Even though the Serbian Data Protection Law is patterned after the GDPR in that it authorises the Commissioner for Freedom of Information and Personal Data Protection to adopt standard contractual clauses that govern the relationship between the controller and processor and that may constitute legal grounds for transferring data abroad – an authorisation the Commissioner has exercised – the current iteration of the Serbian SCCs differs somewhat from the EU SCCs in that it lacks the express guarantees applicable to parties to the data transfer that are contained in EU SCCs. At first glance it may appear that the Serbian SCCs may be used to ensure transfer of personal data to the US which complies with Serbian law with less risk of making the parties liable for non-compliance due to the actual state of privacy system in the US. Yet, it is worth noting that Article 10 of the Serbian SCCs stipulates that ‘data may be transferred to another country, a territory or one or more specified sectors within that country, or an international organisation, provided such transfer fully complies with regulations and ensures an adequate level of protection of personal data, exercise of all rights, and effective legal remedies for data subjects.’ An identical clause appears in the section of the Serbian Data Protection Law that regulates transfers pursuant to national SCCs. Finally, in common with the GDPR, Serbian law authorises the Commissioner to suspend personal data transfer to another country or an international organisation. As such, even though the Serbian SCCs differ to some extent from the EU version, their actual effects seem to be virtually identical: the formal validity of these clauses does not guarantee the controller is automatically assured the transfer is legal. At any rate, since the investigations and findings of EU bodies are not formally binding on Serbian authorities, only an official opinion of the Serbian Commissioner for Information of Public Importance and Personal Data Protection will provide clarity in this regard.

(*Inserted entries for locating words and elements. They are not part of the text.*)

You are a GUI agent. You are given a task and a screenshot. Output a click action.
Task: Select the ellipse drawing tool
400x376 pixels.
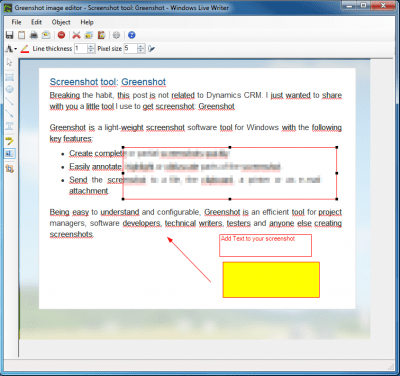[10, 89]
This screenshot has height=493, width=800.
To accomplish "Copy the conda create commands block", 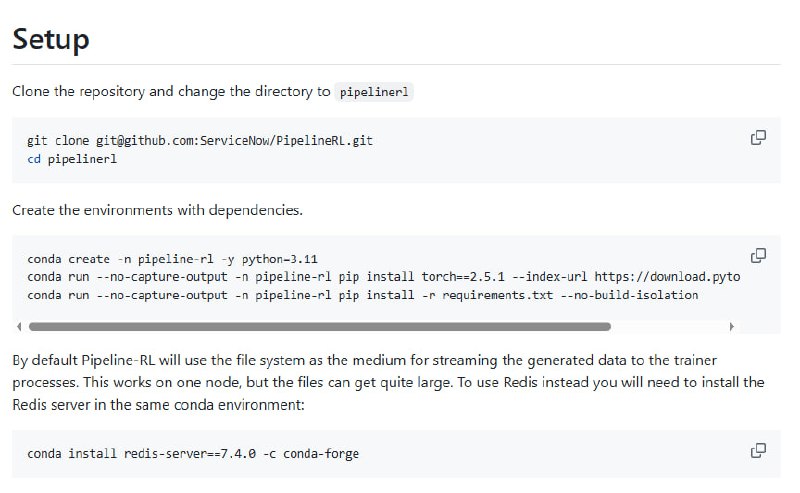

On a note of caution, the Serbian law also provides ‘derogations for specific situations’ that are identical to the exemptions in the GDPR cited above (consent, contractual requirements, etc.), which should certainly be examined given the uncertainty created by the ECJ judgment.
In conclusion, entities subject to both the GDPR and the Serbian law will no longer be able to use the Privacy Shield Frameworkto justify data transfers to the US. The state of data protection system in the US means the use of both EU and Serbian SCCs is also disputed, so controllers should consider seeking other legal grounds for transferring personal data. In view of the frequency of data transfers to the US and the legitimate business interests of companies operating in or with the US, and, consequently, the importance of these transfers, EU authorities are expected to work with their US counterparts to overcome these obstacles, and we expect that Serbian bodies will likely follow the EU’s example.